_MATERIAL SUPPLIED_:
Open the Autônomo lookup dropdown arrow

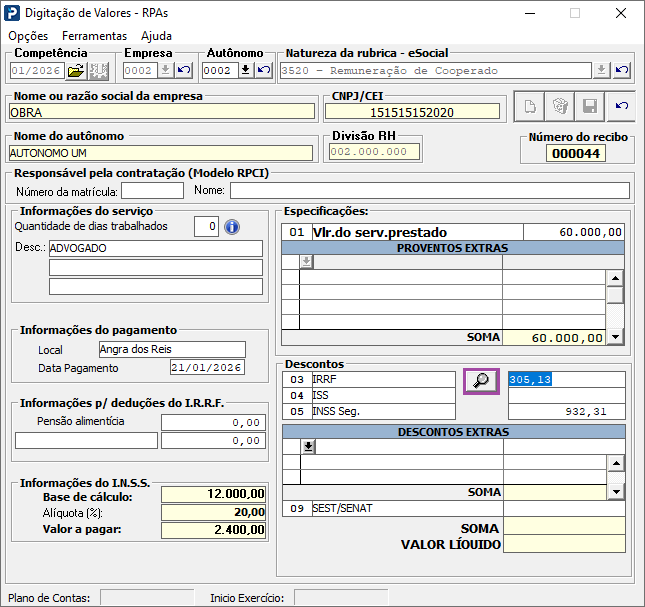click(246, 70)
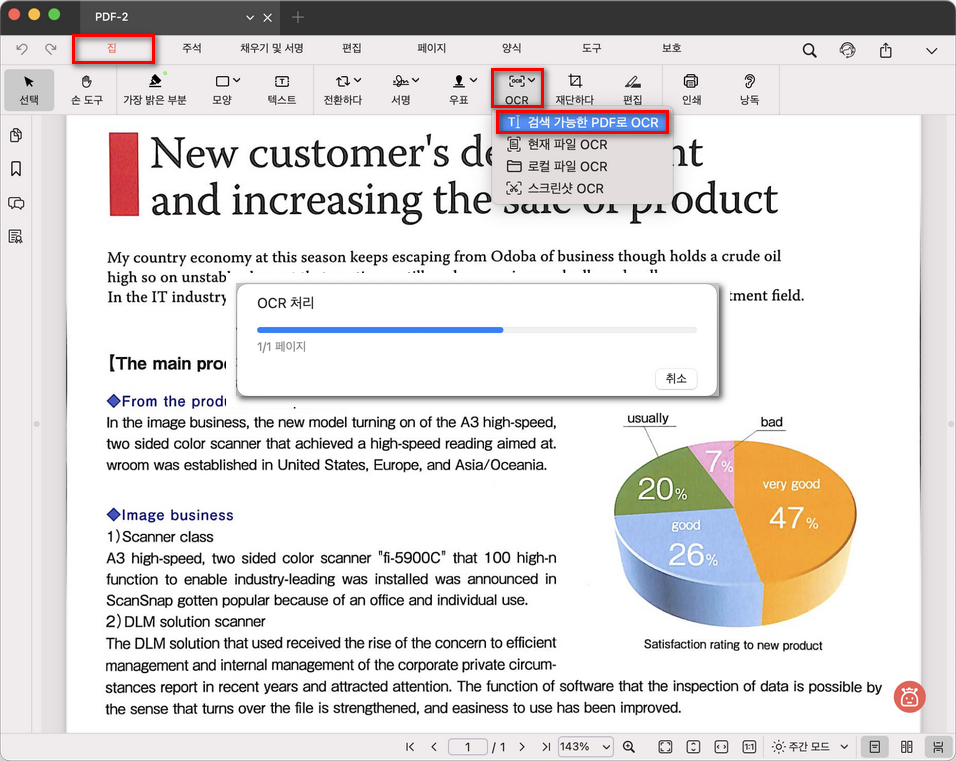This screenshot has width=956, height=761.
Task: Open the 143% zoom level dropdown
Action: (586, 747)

==

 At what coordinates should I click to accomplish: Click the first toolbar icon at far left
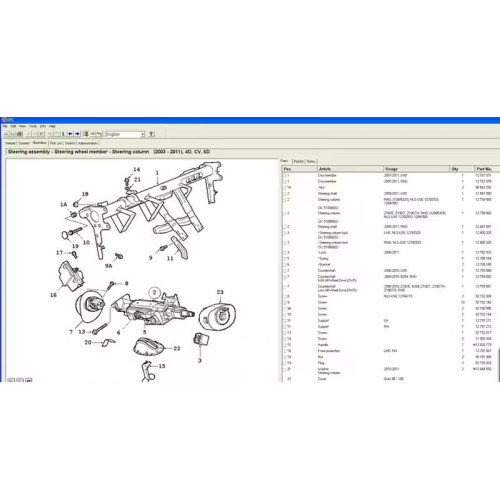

_GOAL_: Which lines of the items above contain the word "Open"? Show each of those lines in full.

_SOLUTION TO THIS TASK_:
Open the Autônomo lookup dropdown arrow
Task: Open the 143% zoom level dropdown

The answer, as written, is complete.